9. Heed ye his signals promptly, else he windeth thee up mightily and sendeth thee off whilst thou art still checking thy gauges or whilst the bow goeth down into the depths of a wave. For he is a man of great imagination and enjoyeth a jest mightily. His cunning knoweth no bounds.

10. Know ye well the officer called “landing signal,” and trust him not; for he is a doltish oaf and is poorly coordinated. Verily, whilst he also doth wear the wings of gold, he is a prodigal, and his judgments are untrue.

11. He has eyes with which to see, but they are weak; he distinguisheth day from night with exceeding difficulty.

12. Yea, he waveth off Angel Donald, saying, “Land ye not on a pass which is so long in the groove.

13. Make him thy friend. When ye doth engage in a game of chance, calleth not his two little pair with thy full house, for he prizes a winning hand above all things, and he will love thee.

14. Incite him not to anger, else he bringeth thee in low and slow, and spinneth thee into the spud locker.

15. Cursed be he who dost tarry long in the wires after his trap; he causeth his wingman to be waved off on a roger pass, and the next man to become long in the groove.

16. He fouleth up the pattern mightily, and given the Air Boss all manners of gastric disorders.

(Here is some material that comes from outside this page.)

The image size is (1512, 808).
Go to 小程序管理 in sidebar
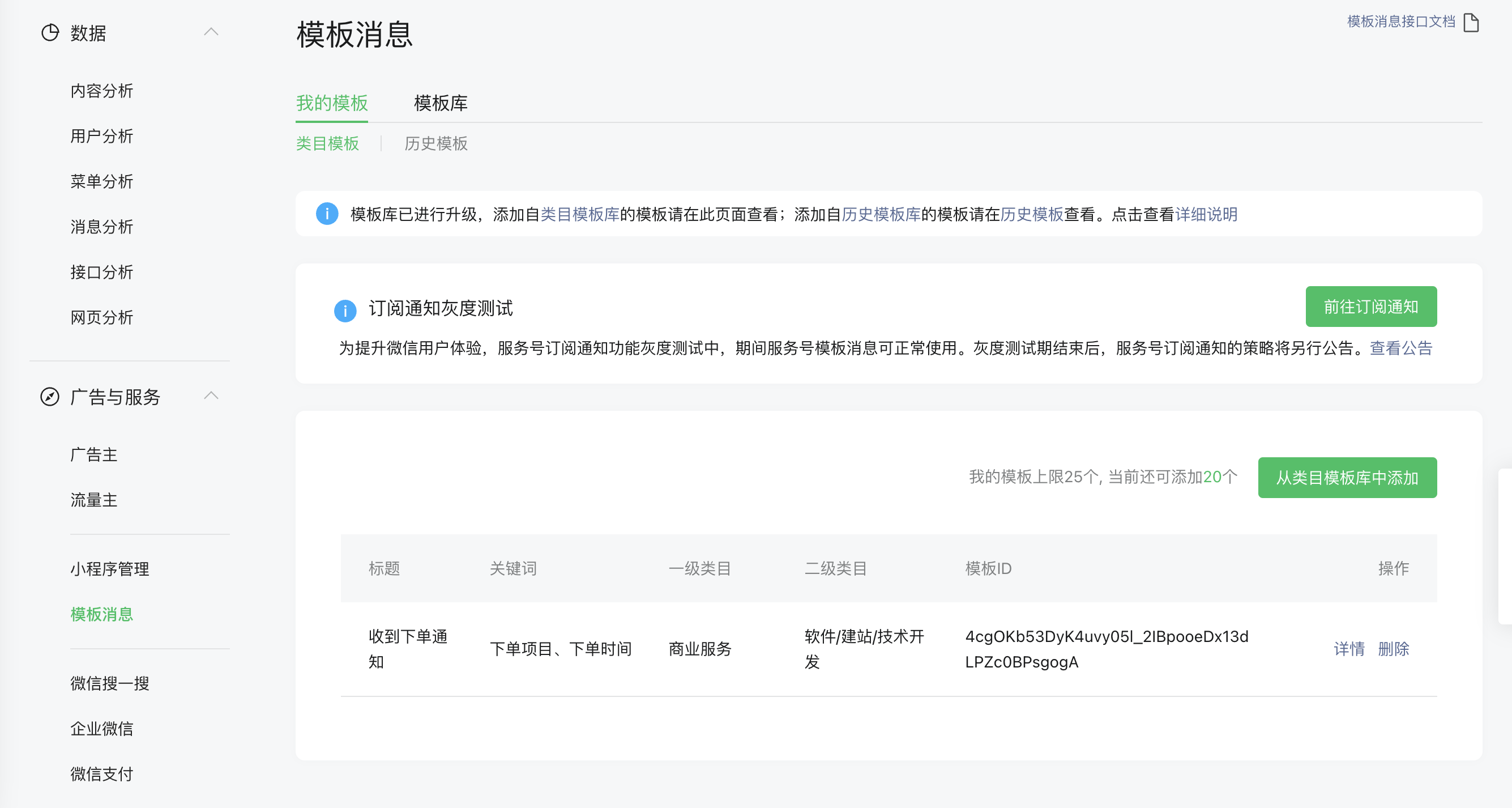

17. He is thrice damned, and all people, even unto the Yellow Shirts, shall revile him and use strong language in his behalf, for he is indeed a plumber and plague upon the Air Group.

18. Render unto Caesar that which is Caesar’s. As the two-finger turn-up is the signal to fly, so to is the cut the signal to land.

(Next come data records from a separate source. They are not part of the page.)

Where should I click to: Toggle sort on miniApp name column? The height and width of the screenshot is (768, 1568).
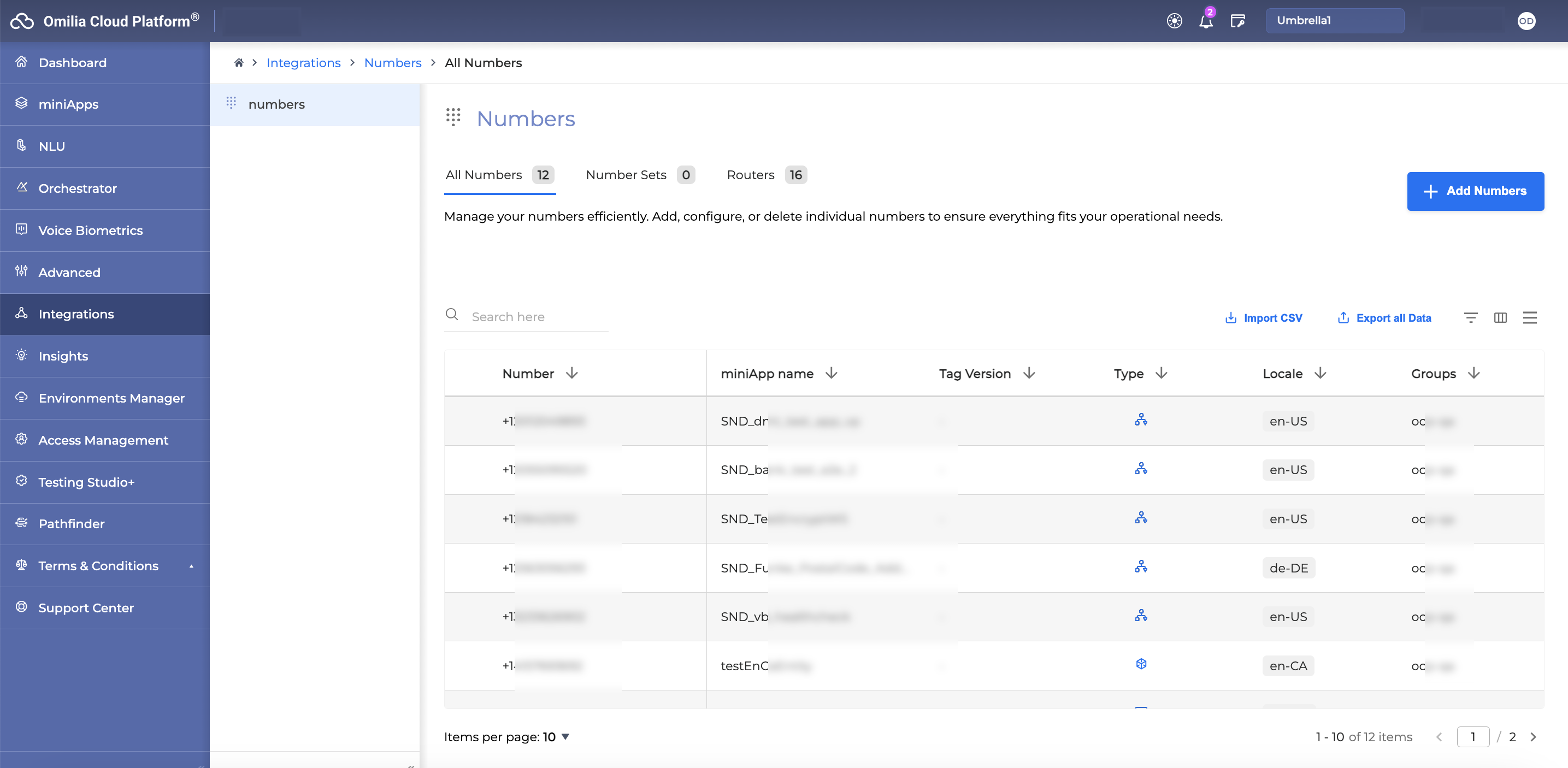pos(832,373)
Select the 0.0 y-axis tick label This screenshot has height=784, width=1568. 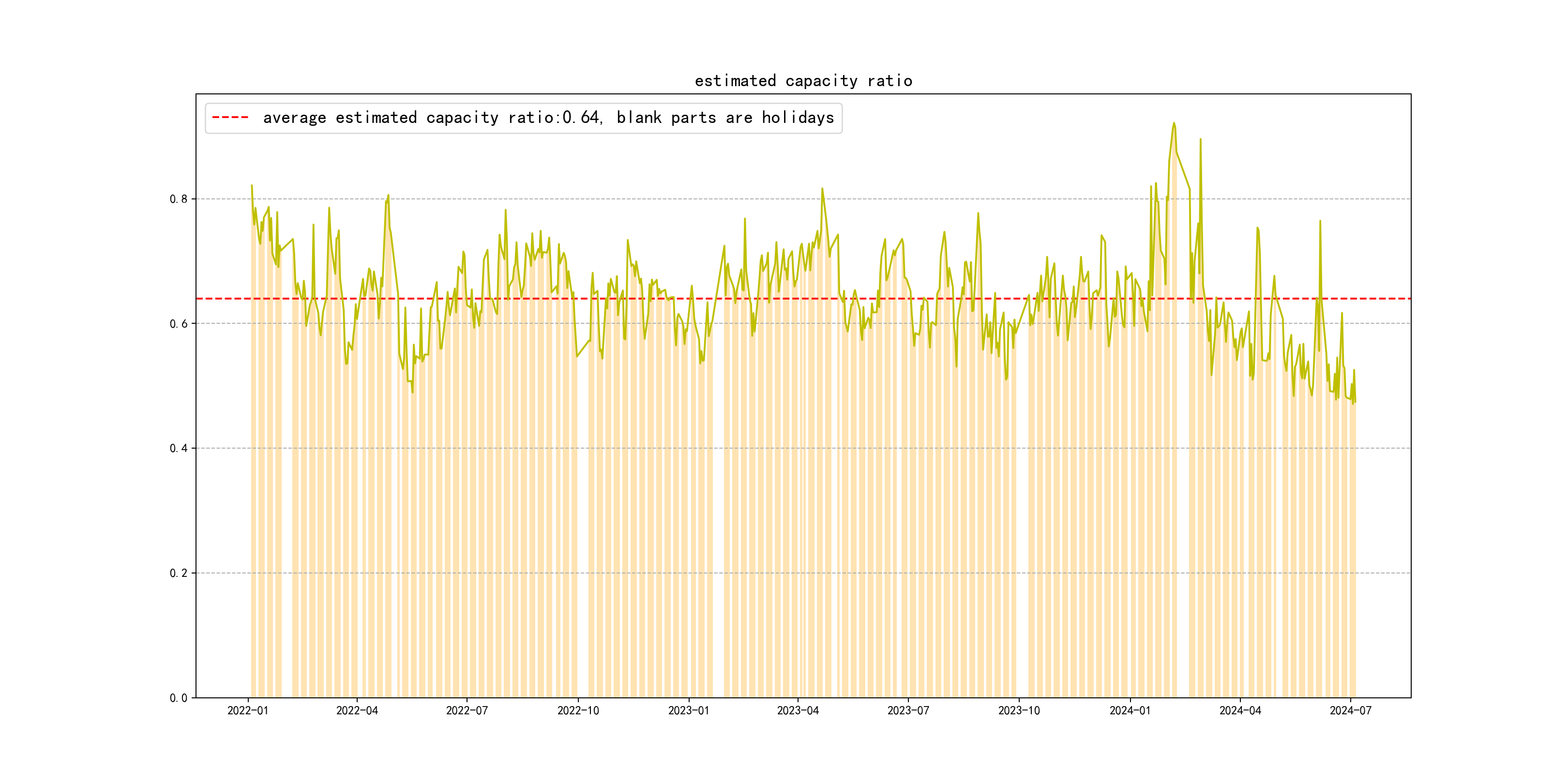(179, 698)
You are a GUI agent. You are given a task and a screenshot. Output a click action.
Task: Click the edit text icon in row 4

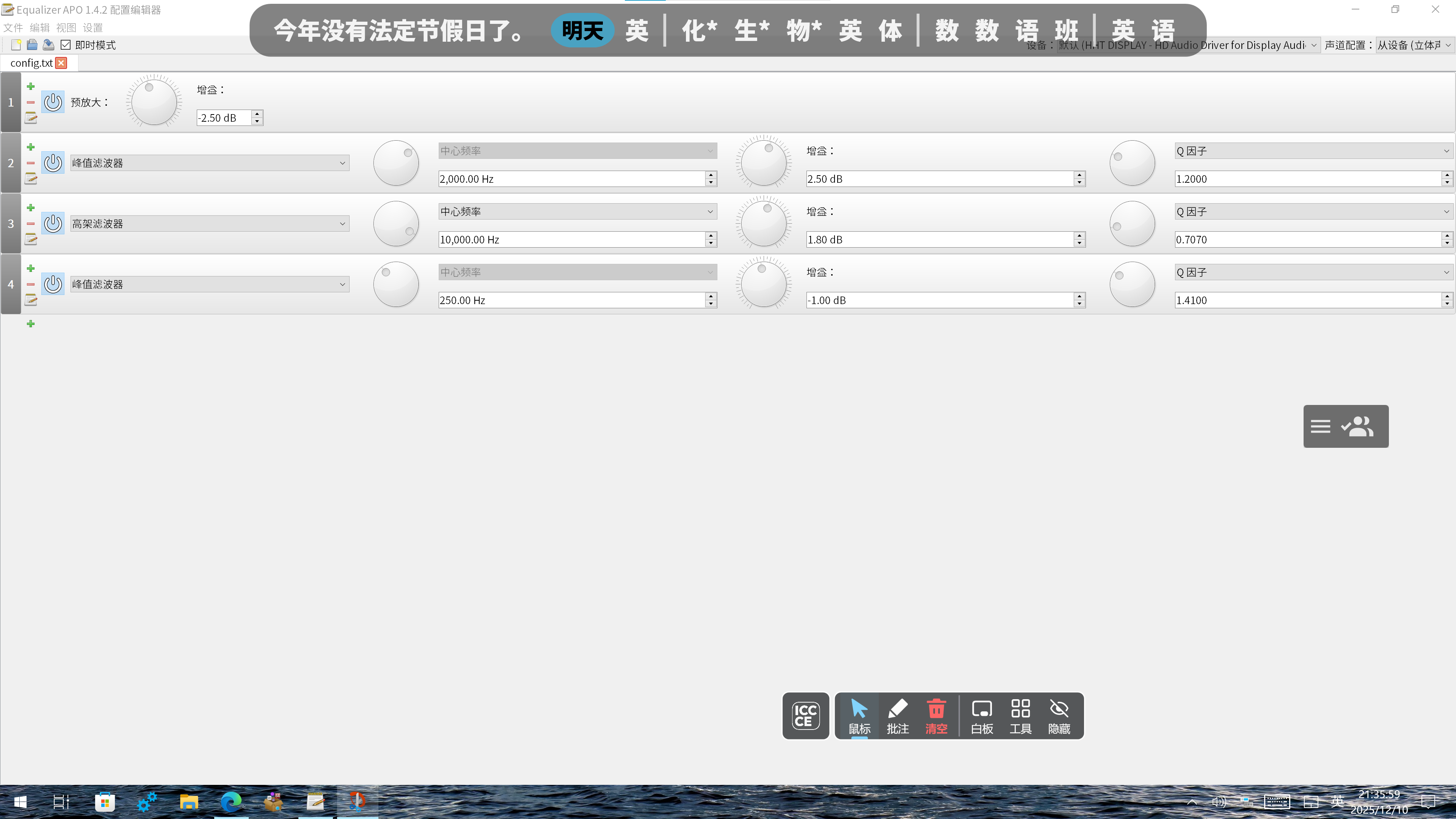30,300
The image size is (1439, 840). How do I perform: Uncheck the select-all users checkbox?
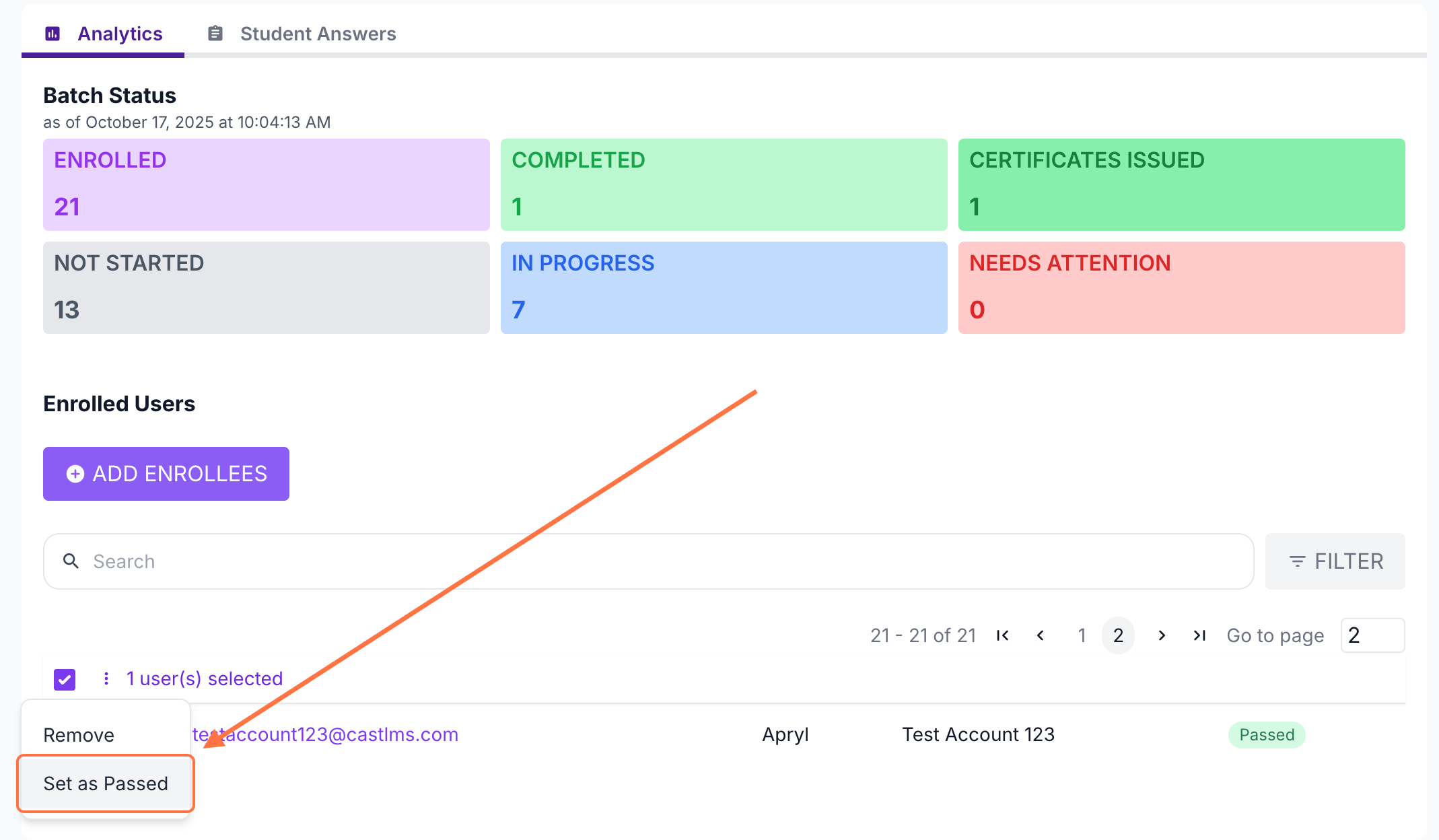[65, 679]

19. Therefore, I say unto you, holdeth yet not after the cut; for whosoever floateth into the barriers soweth great anguish in the breast of the Maintenance Officer and causeth a blue cloud to form at the bridge.

20. The wise pilot engageth a three wire smartly, but the fool shall dwell in the pattern forever.

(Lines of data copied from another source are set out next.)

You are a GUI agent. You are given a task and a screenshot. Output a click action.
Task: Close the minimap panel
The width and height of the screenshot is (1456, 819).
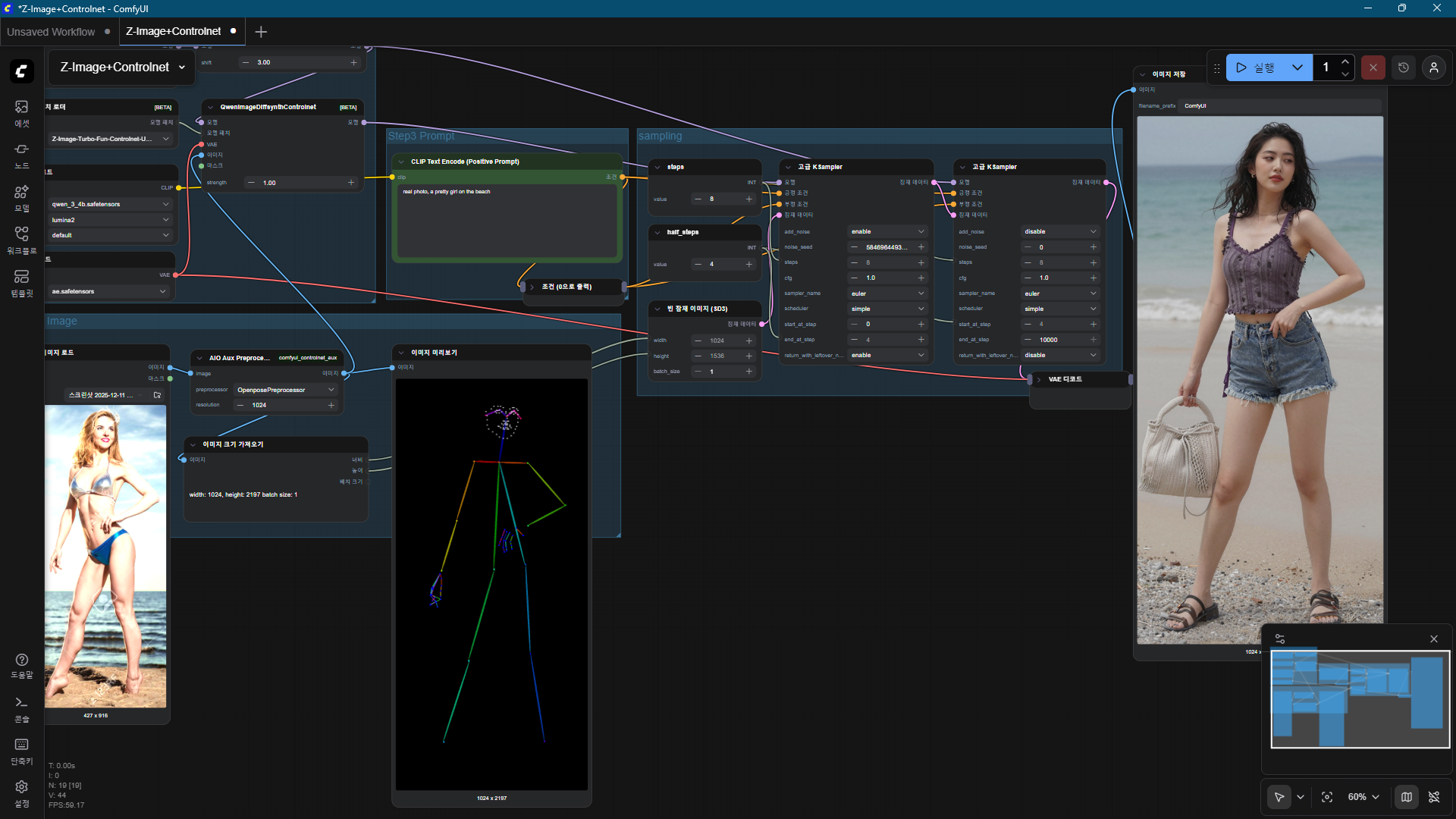1434,639
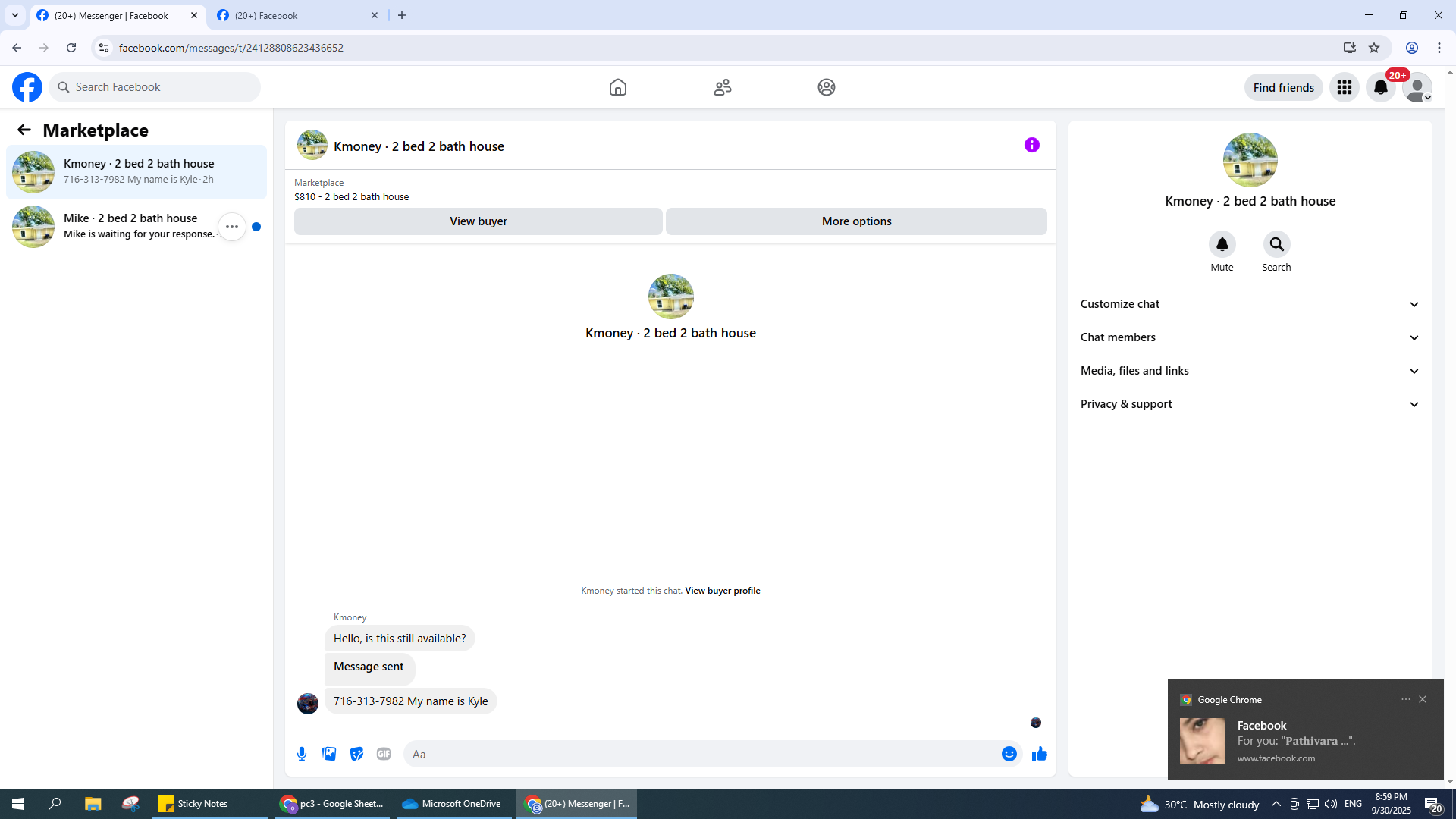
Task: Click the voice clip microphone icon
Action: 302,754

21. Hell hath no fury like a Catapult Officer scorned. Therefore treat him with great kindness and speak ye unto him soft and tender tones.

22. Verily I say unto thee: whosoever shall arouseth the wrath of the Catapult Officer wilt soon receive a cold shot, and his next of kin shall know great anguish and sorrow

23. Hearken unto his teachings, and heed his signals with great diligence; for he is a man of great and unnatural cunning.

24. He windeth thee up mightily, and faileth to fire when thou art ready. He then shooteth thee off when thou art not, and into the mouth of the deep.

25. Beware ye of the Old Man, and regard him highly, for unto thee he is not unlike the Almighty. When he approacheth, linger ye not in Flight Deck Control, for he falleth like a whirlwind upon the idle and laucheth upon JO’s without compassion.

26. He regardeth the newly made major with raised eyebrow.

27. Ye shall remain out of his sight, and let him not know thee by name: for whosoever shall arouse the ire of the Old Man shall go many times to the Chaplain.

28. Give ye heed unto all these things for they are the bitter fruits of those who hath proceeded thee, so shall your words be as blessings unto those who shalt follow thee, and the Carrier Pilot shall live forever and ever.

Note: The foregoing was written by Captain Milton V. Seaman, USMC while serving aboard the USS Leyte (CV-32) while deployed to the Mediterranean Sea in 1949 with Marine Fighter Squadron (VMF) —223. It was dedicated to the squadron commander, Major Darrell D. (Slim) Irwin, USMC.

Source:

Major Paul Webb Chapman, USMC (Retired)

“Playboy 37”

5 thoughts on “The First Epistle of the Carrier Pilot”

  1. I think Captain Seaman needed more time on the flight schedule. But, he was aboard ship after all. Not a lot to do aboard ship when you aren’t flying …

  2. Mr. Chapman… He is the one and the same as the one associated with your other blog, “The Playboy Club”? My favorite was the quip about the cat operator. 🙂

    1. Yes he is, Koji …

      And remember, launch and trap are not natural human endeavors. They are called “pucker” factors for a reason.